Parrots feather (Myriophyllum aquaticum) is a native of lowland central South America. It was first found in Britain in 1960 and has now spread to about 150 sites. It grows in ponds, reservoirs, gravel pits, streams, canals and ditches, particularly where eutrophic water occurs. It can grow as a terrestrial plant when a pond dries out, and has even been found growing on the dry bank of a rubbish tip in Cornwall. It produces emergent shoots in addition to submerged ones, which give it the characteristic feathery appearance, hence its name.

Only female plants are established in the UK and it therefore spreads by vegetative means only. The stems are brittle and the plant propagates by growth from small stem fragments. The species is attractive to look at and is widely grown in garden ponds. Introductions to the wild are usually not deliberate, but fragments can be concealed in the soil of other pot plants sold at aquatic garden centres and nurseries.

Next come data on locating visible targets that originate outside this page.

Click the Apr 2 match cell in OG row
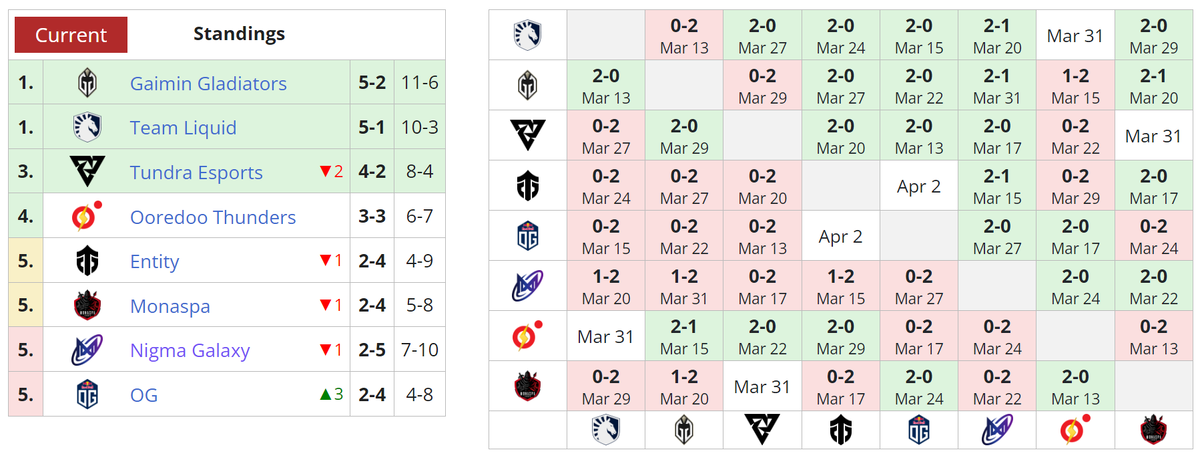 point(840,236)
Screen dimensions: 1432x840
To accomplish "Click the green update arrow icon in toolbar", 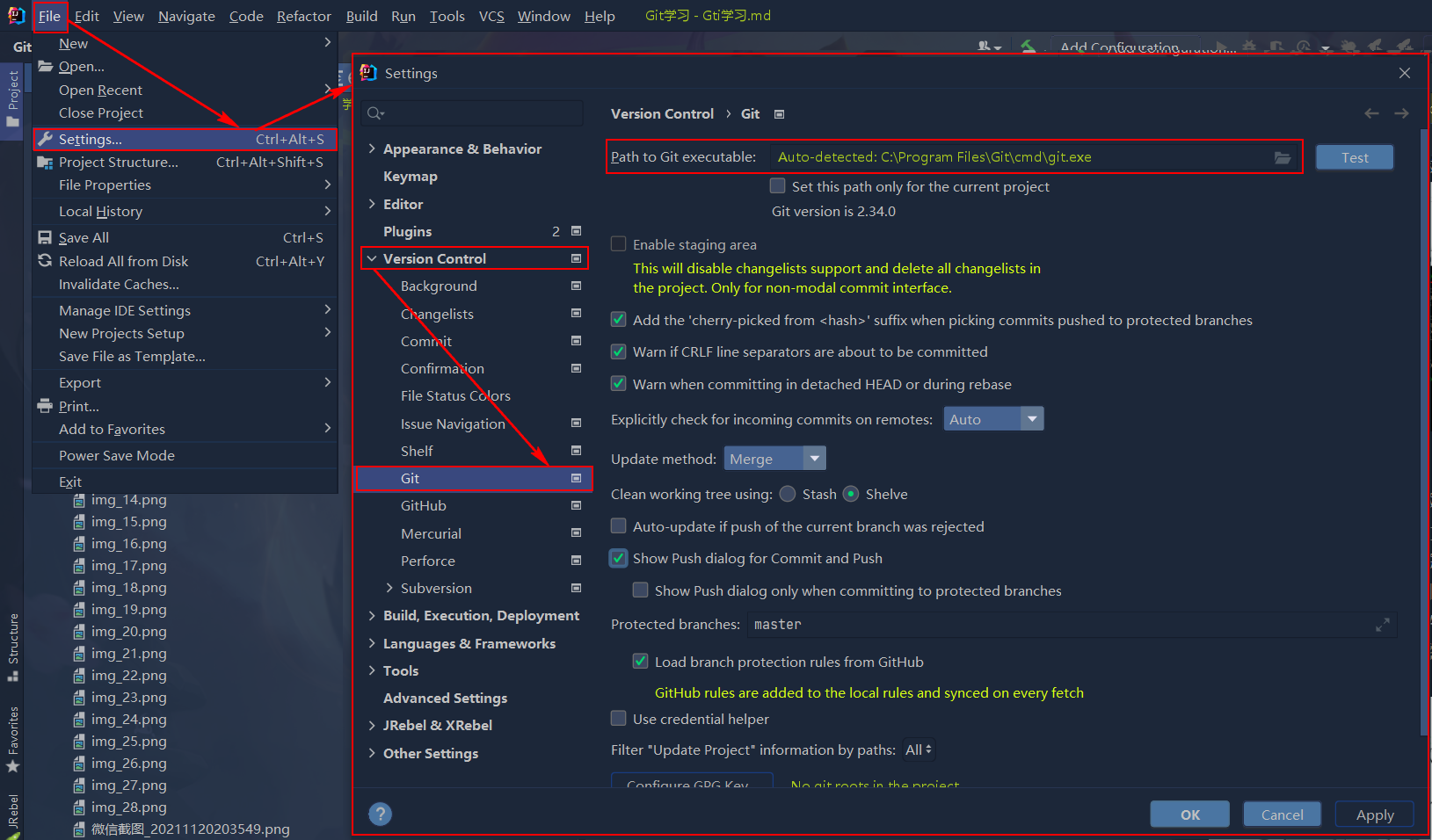I will click(x=1027, y=47).
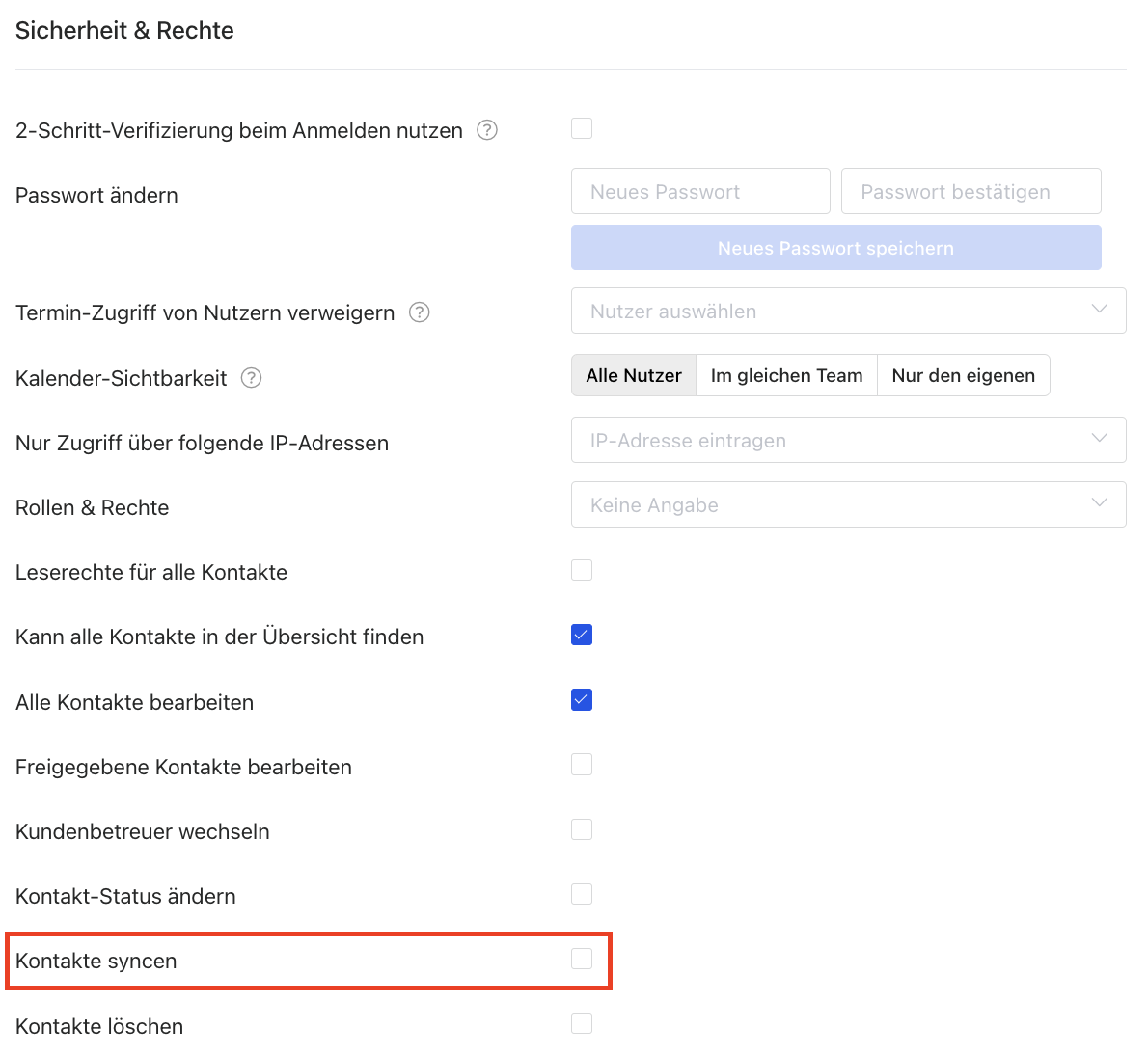
Task: Select Alle Nutzer calendar visibility
Action: [634, 376]
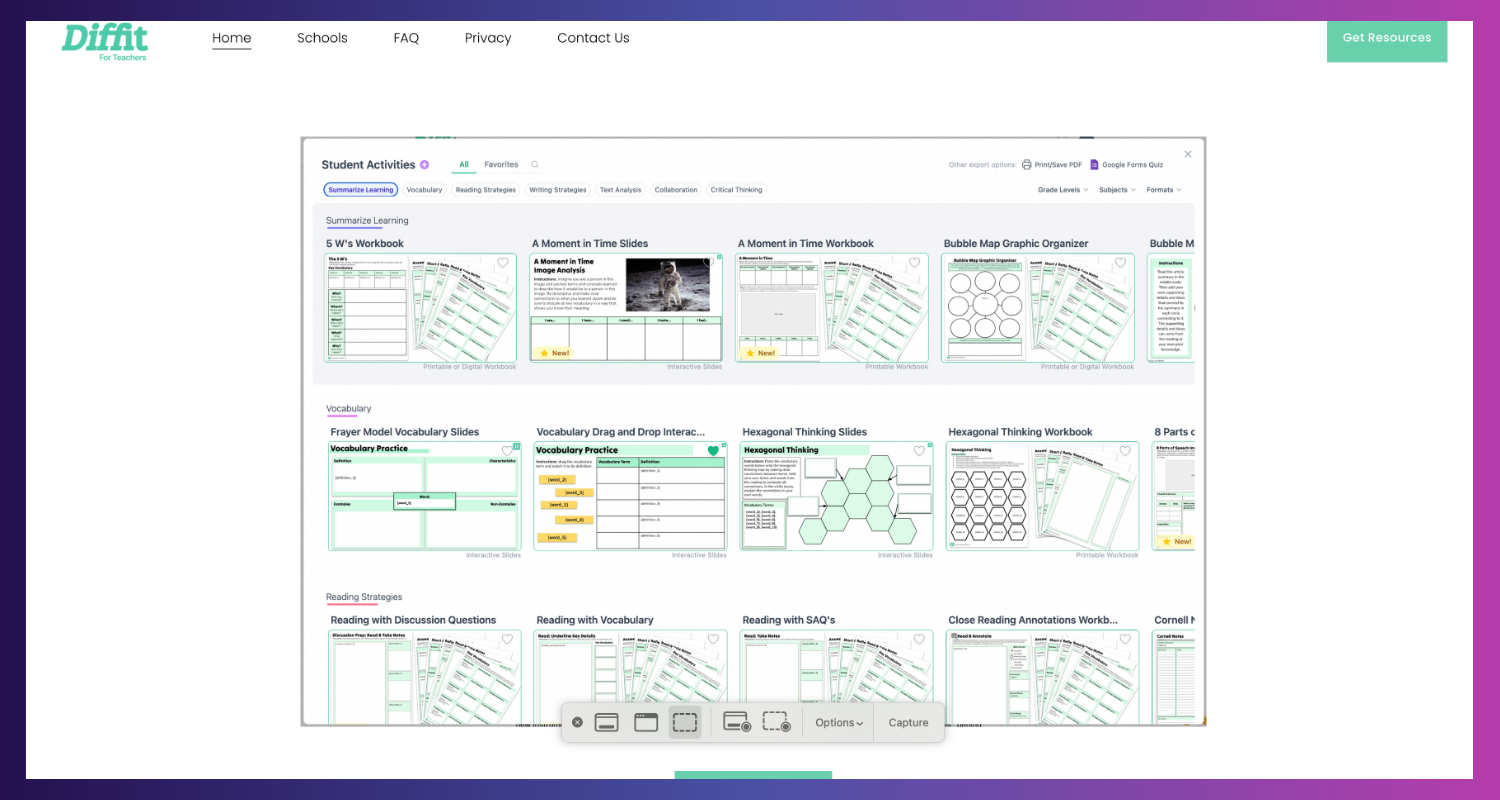Click the search magnifier icon next to Favorites
The image size is (1500, 800).
tap(535, 165)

Source: Biological Records Centre


Chemical control can be achieved by applying dichlobenil in spring to shallow water and to areas of damp ground. Applying diquat to emergent leaves and stems at 25 l/ha (only permitted until June 2004) during the growing period will also give good control. Glyphosate is less effective on this species, unless used with an approved wetting agent.

Cutting and dredging can be used very effectively in small areas, but all fragments should be removed to prevent regrowth and downstream spread.

Non-chemical control


Cut material must be removed from the water as soon as possible. Fragmentation must be avoided. Material should be cut as often as necessary and at least every six to nine weeks from March to October to weaken the plant.

Pulling or dredging

Dredging shallow areas will remove this plant very effectively.

Carefully pulling out stems by hand after mechanical removal will help to eradicate it.


The plant is not palatable to herbivores; cattle and horses will avoid it. There is virtually no insect damage to plants in the UK, but research into biological control agents is under way.


Chemical control



In general

Apply glyphosate at 6 litres/ha to emergent stands from March to October. Regular annual treatment is required, and at least two applications will be necessary each year.

Treat submerged material with Reglone throughout the year. Submerged parts will die if the emergent portion has been regularly sprayed with glyphosate. Treatment usually lasts for three to five years.

Regular treatment is necessary. Weed wiping may be appropriate in mixed marginal vegetation. Spot treatment of small patches will prevent complete dominance. Treat early and regularly.